I'm in the process of redoing the floor in our guest bath and I'm ripping up the old floor tile.  Thing is that I'm left with a bunch of thin-set on the hardiboard that the previous owner used.  Can I simply use self leveling concrete/cement to fill all the voids and get me back to a flat surface, rather than having to remove all the old thin-set - a painful and almost impossible job.  The hardiboard has also been laid down with thin-set, so it's a real pain to remove back to the subfloor.

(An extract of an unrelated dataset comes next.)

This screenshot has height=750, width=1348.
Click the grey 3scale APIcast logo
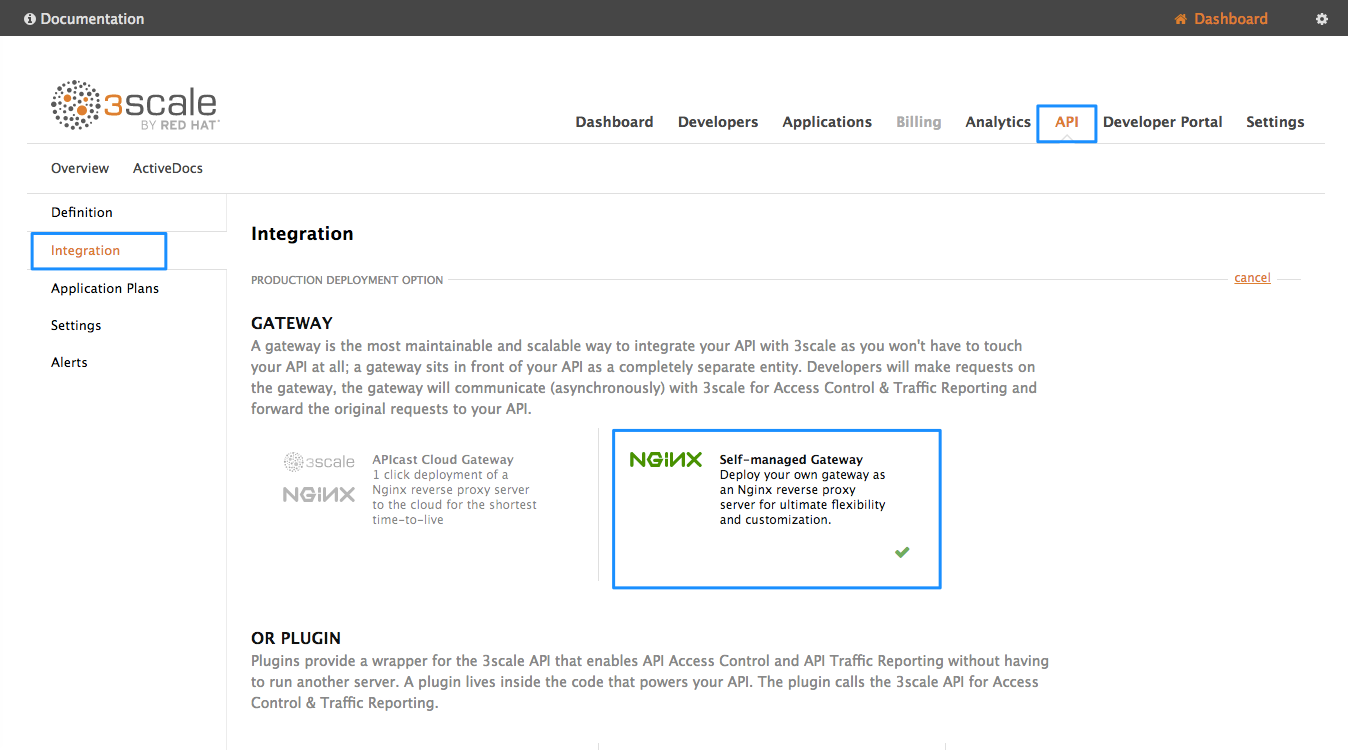point(319,462)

I'm thinking a 1/4 inch or so layer of self leveling concrete will get me back to a level sound surface and all I'll need to do is somehow block off the air register and the toilet drain so they don't "fill" with the leveling cement.   I also plan to hold back the cement from the tub sides so that as it dries it won't crack my tub - is this necessary?

Any help/advice would be greatly appreciated.


----------



## boostnut (Dec 2, 2008)

I went thru the same thing last year. Make sure to remove any loose existing mortar, vacuum the area then follow the directions on the self leveling mortar. If I remember correctly I had to apply a special "primer" for the self leveling mortar to adhere to. Mix it up thin and mask off the edge of your tub. I just used some scrap plywood to block heat registers and the toilet drains. While you're at it you may consider installing an electric heating grid before laying the new tile. I did it and wouldn't have it any other way.


----------



## Bushfire (Dec 3, 2008)

Thanks, boostnet.  Yes, I did a little more research and asking at HD and I've got the primer and leveling cement to start work tomorrow.  If I had the money, I'd go with the electric heating, bu this is only the guest bath (kids bath once they are older) and it gets used very infrequently.

Thanks again.


----------



## mjwendorf (Dec 6, 2008)

No need to use level quick. Just spread your thin set over the old stuff and trowel thin set on the back of your tile.


----------



## Husker21 (Dec 22, 2008)

mjwendorf said:
			
		

> No need to use level quick. Just spread your thin set over the old stuff and trowel thin set on the back of your tile.



i second that.  when we resurfaced our brick mantle with tile we used thin set to fill in the mortar lines on the brick and level out all the adhesive that i couldn't scrape off.  the mantle was previously surfaced with mirror.  hideous.  i will be posting a DIY thread on it soon.


----------



## wiringlunatic (Jan 1, 2009)

One other thing. Its not necessary to protect the tub -- with the exception of hydraulic cement, mortar shrinks slightly as it dries, it doesn't expand.


----------



## wiringlunatic (Jan 1, 2009)

Oh, one more thing.  When raising the floor, get a spacer flange for the toilet, don't just try to fill in an extra 1/2" gap with an oversize #10 wax ring (or worse yet, two rings stacked.)


----------